Codeforces-343D Water Tree（树链剖分）

Description：

Mad scientist Mike has constructed a rooted tree, which consists of n vertices. Each vertex is a reservoir which can be either empty or filled with water.

The vertices of the tree are numbered from 1 to n with the root at vertex 1. For each vertex, the reservoirs of its children are located below the reservoir of this vertex, and the vertex is connected with each of the children by a pipe through which water can flow downwards.

Mike wants to do the following operations with the tree:

1. Fill vertex v with water. Then v and all its children are filled with water.
2. Empty vertex v. Then v and all its ancestors are emptied.
3. Determine whether vertex v is filled with water at the moment.

Initially all vertices of the tree are empty.

Mike has already compiled a full list of operations that he wants to perform in order. Before experimenting with the tree Mike decided to run the list through a simulation. Help Mike determine what results will he get after performing all the operations.

Input

The first line of the input contains an integer n (1 ≤ n ≤ 500000) — the number of vertices in the tree. Each of the following n - 1 lines contains two space-separated numbers ai, bi (1 ≤ ai, bi ≤ n, ai ≠ bi) — the edges of the tree.

The next line contains a number q (1 ≤ q ≤ 500000) — the number of operations to perform. Each of the following q lines contains two space-separated numbers ci (1 ≤ ci ≤ 3), vi (1 ≤ vi ≤ n), where ci is the operation type (according to the numbering given in the statement), and vi is the vertex on which the operation is performed.

It is guaranteed that the given graph is a tree.

Output

For each type 3 operation print 1 on a separate line if the vertex is full, and 0 if the vertex is empty. Print the answers to queries in the order in which the queries are given in the input.

Examples

input

5 1 2 5 1 2 3 4 2 12 1 1 2 3 3 1 3 2 3 3 3 4 1 2 2 4 3 1 3 3 3 4 3 5

output

0 0 0 1 0 1 0 1

题意：

给出一个具有N个点的树，1号节点是根节点。现在有三种操作：

1 x，表示给x节点灌溉水，并且其儿子都会被灌上水。

2 x，表示将x节点的水抽干，并且其父亲节点会一路被抽干。

3 x，表示询问x节点是否有水。有水输出1，否则输出0。

对于操作1：DFS的时候可以记录从每个点进入的时刻L[x]和最后出来的时刻R[X]，更新就是[L[X],R[X]]；对于操作2：就利用树链剖分从节点x向节点1靠拢并更新。

◆ ◆ ◆

待解问题 – 接着上面这篇 Water Tree 题解往下写，从它的最后一句之后续起。

◆ ◆ ◆

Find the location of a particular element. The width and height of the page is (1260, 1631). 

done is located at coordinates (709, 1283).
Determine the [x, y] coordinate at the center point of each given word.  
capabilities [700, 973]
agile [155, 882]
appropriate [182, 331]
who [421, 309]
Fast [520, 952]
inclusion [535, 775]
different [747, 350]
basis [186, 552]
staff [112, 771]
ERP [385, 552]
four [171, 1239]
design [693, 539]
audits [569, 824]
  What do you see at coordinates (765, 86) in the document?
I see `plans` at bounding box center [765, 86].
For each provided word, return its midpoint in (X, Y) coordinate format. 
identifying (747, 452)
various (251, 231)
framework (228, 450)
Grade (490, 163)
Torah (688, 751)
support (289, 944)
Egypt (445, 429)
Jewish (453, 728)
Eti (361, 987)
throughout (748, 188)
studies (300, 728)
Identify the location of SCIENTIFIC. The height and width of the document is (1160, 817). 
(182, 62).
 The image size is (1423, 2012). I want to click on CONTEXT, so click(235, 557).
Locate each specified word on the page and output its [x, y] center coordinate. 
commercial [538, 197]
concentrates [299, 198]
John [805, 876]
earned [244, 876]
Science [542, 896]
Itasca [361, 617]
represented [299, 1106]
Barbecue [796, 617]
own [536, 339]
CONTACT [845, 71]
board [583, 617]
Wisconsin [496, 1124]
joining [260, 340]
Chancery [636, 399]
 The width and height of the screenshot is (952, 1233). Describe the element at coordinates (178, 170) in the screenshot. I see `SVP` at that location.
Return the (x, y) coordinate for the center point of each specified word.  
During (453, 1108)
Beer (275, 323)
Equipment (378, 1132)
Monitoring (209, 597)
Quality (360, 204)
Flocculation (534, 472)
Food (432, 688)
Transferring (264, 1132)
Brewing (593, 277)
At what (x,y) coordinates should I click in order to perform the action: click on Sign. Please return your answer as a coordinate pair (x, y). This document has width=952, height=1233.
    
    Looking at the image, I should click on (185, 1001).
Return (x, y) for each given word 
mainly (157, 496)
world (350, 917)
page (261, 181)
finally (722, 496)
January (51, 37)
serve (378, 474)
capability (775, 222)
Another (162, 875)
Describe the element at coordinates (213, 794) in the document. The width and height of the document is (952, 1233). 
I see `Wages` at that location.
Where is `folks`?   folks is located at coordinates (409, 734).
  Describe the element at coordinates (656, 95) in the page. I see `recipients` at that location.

◆ ◆ ◆

任务结果 –
AC代码：

#include<cstdio>
#include<cstring>
#include<iostream>
#include<algorithm>
#include<stdlib.h>
#include<math.h>
#include<vector>
using namespace std;
typedef long long ll;
typedef double ld;
const int MAX=6e5;
vector<int>e[MAX];
struct lenka
{
    int l,r;
    int ans,tag;
}A[MAX<<2];
int d[MAX],son[MAX],fa[MAX],siz[MAX],top[MAX],L[MAX],R[MAX],all;
void build(int k,int l,int r)
{
    A[k].l=l,A[k].r=r;
    A[k].ans=A[k].tag=0;
    if(l==r)return;
    build(2*k,l,(l+r)/2);
    build(2*k+1,(l+r)/2+1,r);
}
void change(int k,int x,int y,int tag)
{
    if(x==A[k].l&&y==A[k].r)
    {
        A[k].ans=tag;
        if(x!=y)A[k].tag=1;
        return;
    }
    if(A[k].tag)
    {
        change(2*k,A[2*k].l,A[2*k].r,A[k].ans);
        change(2*k+1,A[2*k+1].l,A[2*k+1].r,A[k].ans);
        A[k].tag=0;
    }
    if(y<=A[2*k].r)change(2*k,x,y,tag);
    else if(x>=A[2*k+1].l)change(2*k+1,x,y,tag);
    else
    {
        change(2*k,x,A[2*k].r,tag);
        change(2*k+1,A[2*k+1].l,y,tag);
    }
}
int ask(int k,int x)
{
    if(x==A[k].l&&x==A[k].r)
        return A[k].ans;
    if(A[k].tag)
    {
        change(2*k,A[2*k].l,A[2*k].r,A[k].ans);
        change(2*k+1,A[2*k+1].l,A[2*k+1].r,A[k].ans);
        A[k].tag=0;
    }
    if(x<=A[2*k].r)
    return ask(2*k,x);
    return ask(2*k+1,x);
}
void dfs1(int k,int f,int dep)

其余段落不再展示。